▸ **PROMPT 1**:
Answer these questions about the profile of Adrienne Corboud Fumagalli:
(a) What date does the profile give?
(b) Which university listed in the profile is in Montreal?
(c) Who is credited with the photo captioned "Technology invention at EPFL"?
▸ **PROMPT 2**:
In the profile of Adrienne Corboud Fumagalli, rewrite the passage starting at "Adrienne Corboud Fumagalli is" and ending at "(Photo: Alain Herzog)", substituting "startups" for "start-ups" wherever it occurs.
▸ **PROMPT 3**:
List the institutes where the profile of Adrienne Corboud Fumagalli says she began her career.

Adrienne Corboud Fumagalli

24 April 2015

Vice President Innovation and Technology Transfer at EPFL in Lausanne shares her experience with 4iP. (Photo: Michael Stahl)

Adrienne Corboud Fumagalli is a Dr. of economics and social sciences and Vice President Innovation and Technology Transfer at EPFL in Lausanne (Swiss Institute of Technology). She focuses on the development of the EPFL Innovation Park renowned for its involvement in the creation of hundreds of start-ups. Adrienne also chairs foundations supporting start-ups.

Adrienne’s background is in the telecoms and media technology industry sectors where she held executive level roles in business development, mergers and acquisitions.

She began her career as a researcher, lecturer and consultant in the field of media and information technology policies with various institutes (University of Fribourg, DAMS Bologna, CNRS Paris and McGill University, Montreal, Loughborough University).

Here, Adrienne shares her experience of innovation with 4iP.

Technology invention at EPFL (Photo: Alain Herzog)

How do you select start-ups for incubation - what are the ‘must haves’ to be incubated at EPFL?

▸ **RAW DATA**:
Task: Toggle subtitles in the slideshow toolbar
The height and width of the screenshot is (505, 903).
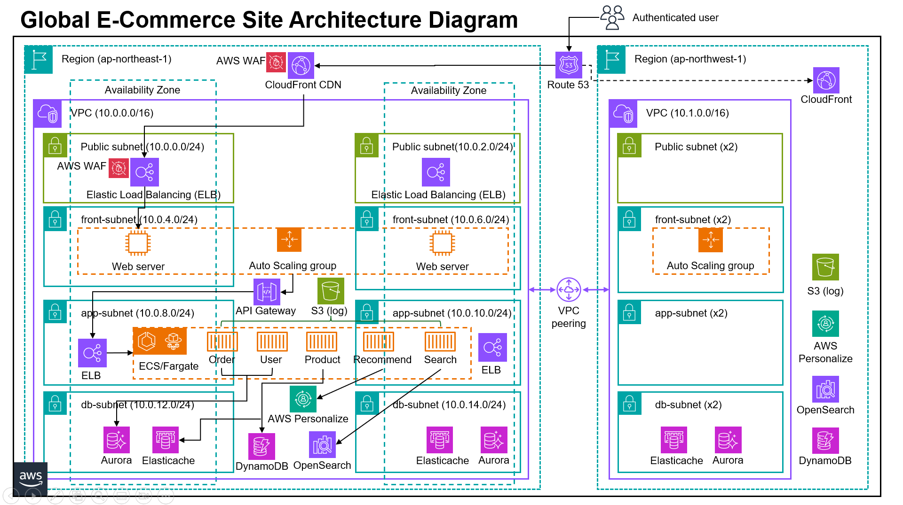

▸ **CORRECT RESPONSE 1**:
(a) 24 April 2015
(b) McGill University
(c) Alain Herzog

▸ **CORRECT RESPONSE 2**:
Adrienne Corboud Fumagalli is a Dr. of economics and social sciences and Vice President Innovation and Technology Transfer at EPFL in Lausanne (Swiss Institute of Technology). She focuses on the development of the EPFL Innovation Park renowned for its involvement in the creation of hundreds of startups. Adrienne also chairs foundations supporting startups.

Adrienne’s background is in the telecoms and media technology industry sectors where she held executive level roles in business development, mergers and acquisitions.

She began her career as a researcher, lecturer and consultant in the field of media and information technology policies with various institutes (University of Fribourg, DAMS Bologna, CNRS Paris and McGill University, Montreal, Loughborough University).

Here, Adrienne shares her experience of innovation with 4iP.

Technology invention at EPFL (Photo: Alain Herzog)

▸ **CORRECT RESPONSE 3**:
University of Fribourg
DAMS Bologna
CNRS Paris
McGill University, Montreal
Loughborough University